How Diversity Makes You A Better Thinker

This is quite the foolproof argument.

The most successful civilizations throughout human history have demonstrated the ability — no matter how warily — to adapt through acculturation and evolve alongside others. The benefits of diversity today are largely acknowledged and often desired, as companies strive to innovate and political parties vie for voters. But the pushback against diversification, exemplified so powerfully in political upheavals in 2016, speak to the enduring fear of change and differences, even though the latter is often a societal concept, like race. 

Its obvious social rewards aside, diversity is also good for your brain, particularly in a culture endlessly hungry for growth. In a 2014 article for Scientific American, Katherine W. Phillips argued that her decades of research concludes that diversity makes us smarter. Phillips, a professor at Columbia Business School, laid out how diversity improves creativity, leads to better results, and encourage breakthroughs. 

How varied can ideas be coming from people with similar backgrounds and experiences?

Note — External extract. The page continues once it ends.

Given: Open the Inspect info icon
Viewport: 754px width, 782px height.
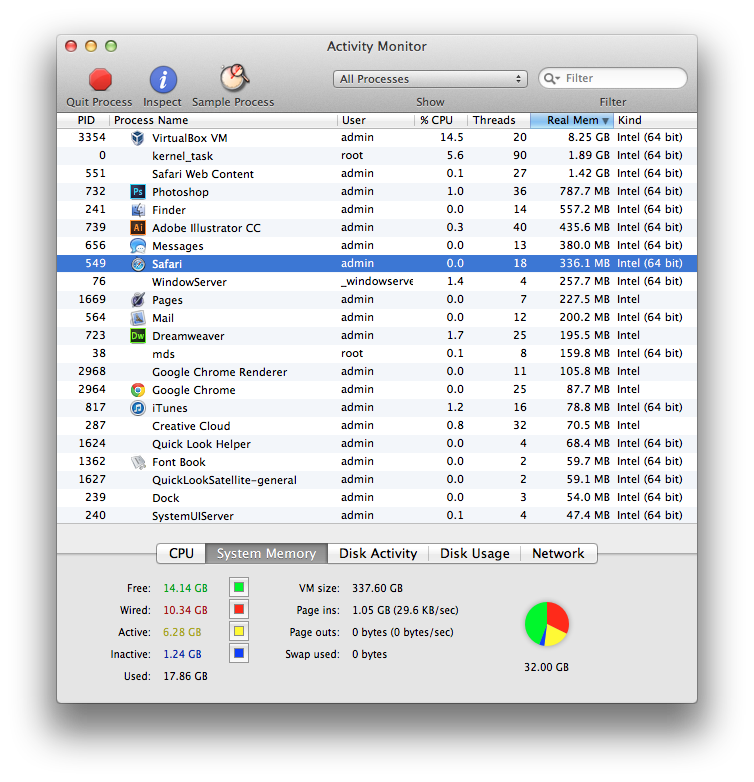Looking at the screenshot, I should coord(163,80).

Chances are not much. Informational diversity is what different people from different sections of society can bring to the table. "When people are brought together to solve problems in groups, they bring different information, opinions and perspectives," Phillips wrote. "A male and a female engineer might have perspectives as different from one another as an engineer and a physicist — and that is a good thing."

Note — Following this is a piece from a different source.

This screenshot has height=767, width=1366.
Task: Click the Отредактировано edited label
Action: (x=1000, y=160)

Having more women higher up in the corporate food chain leads to better financial health and increased innovation, Phillips argued. Unsurprisingly, these improvements are also seen when corporations invest in racial diversity.

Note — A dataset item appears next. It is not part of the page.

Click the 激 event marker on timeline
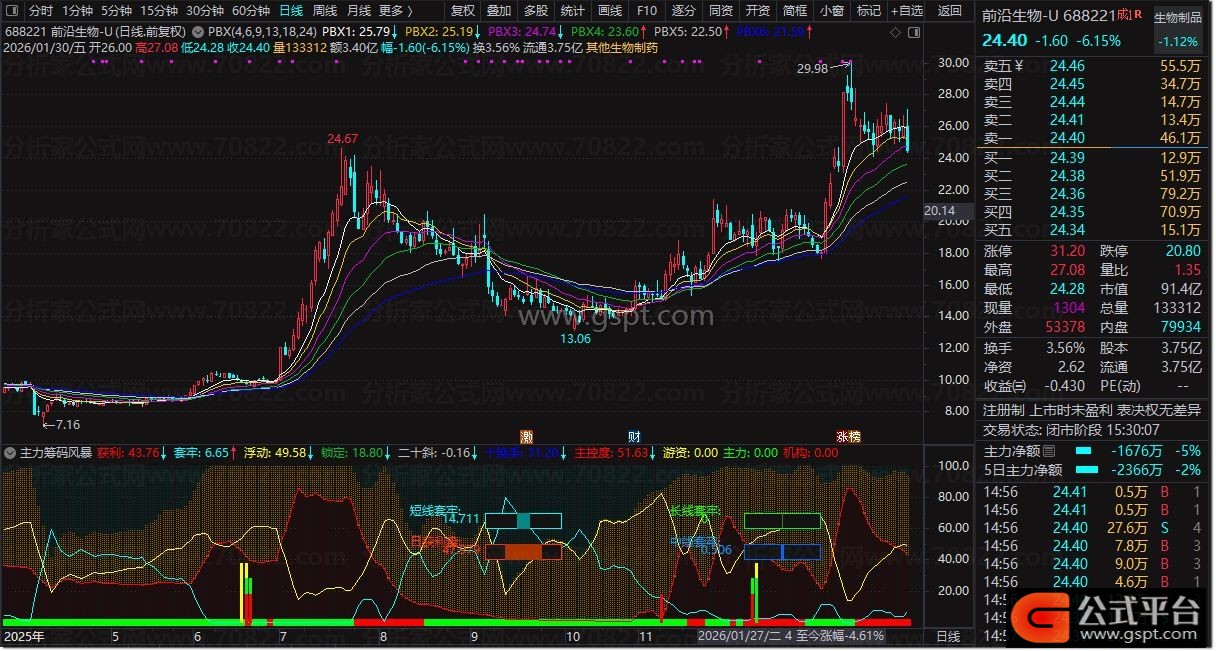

Phillips also references studies showing that diversity provoked deeper, more nuanced thought, if only because they come from people who are so obviously different. She explained:

In 2004 Anthony Lising Antonio, a professor at the Stanford Graduate School of Education, collaborated with five colleagues from the University of California, Los Angeles, and other institutions to examine the influence of racial and opinion composition in small group discussions. More than 350 students from three universities participated in the study. Group members were asked to discuss a prevailing social issue (either child labor practices or the death penalty) for 15 minutes. The researchers wrote dissenting opinions and had both black and white members deliver them to their groups. When a black person presented a dissenting perspective to a group of whites, the perspective was perceived as more novel and led to broader thinking and consideration of alternatives than when a white person introduced that same dissenting perspective. The lesson: when we hear dissent from someone who is different from us, it provokes more thought than when it comes from someone who looks like us.
Shutterstock.com
Shutterstock.com

Diversity also makes people work harder. Phillips found that those in homogeneous groups are largely comfortable in that they assume they will easily agree with each other. But when they notice social differences, they were more careful, thoughtful, and introspective when discussing issues. 

Phillips likened the struggle prompted by diversity to a relatable activity many of us hate to do but do anyway, because its benefits are obvious — working out. "The pain associated with diversity can be thought of as the pain of exercise. You have to push yourself to grow your muscles. The pain, as the old saw goes, produces the gain," Phillips wrote. "In just the same way, we need diversity — in teams, organizations and society as a whole — if we are to change, grow and innovate."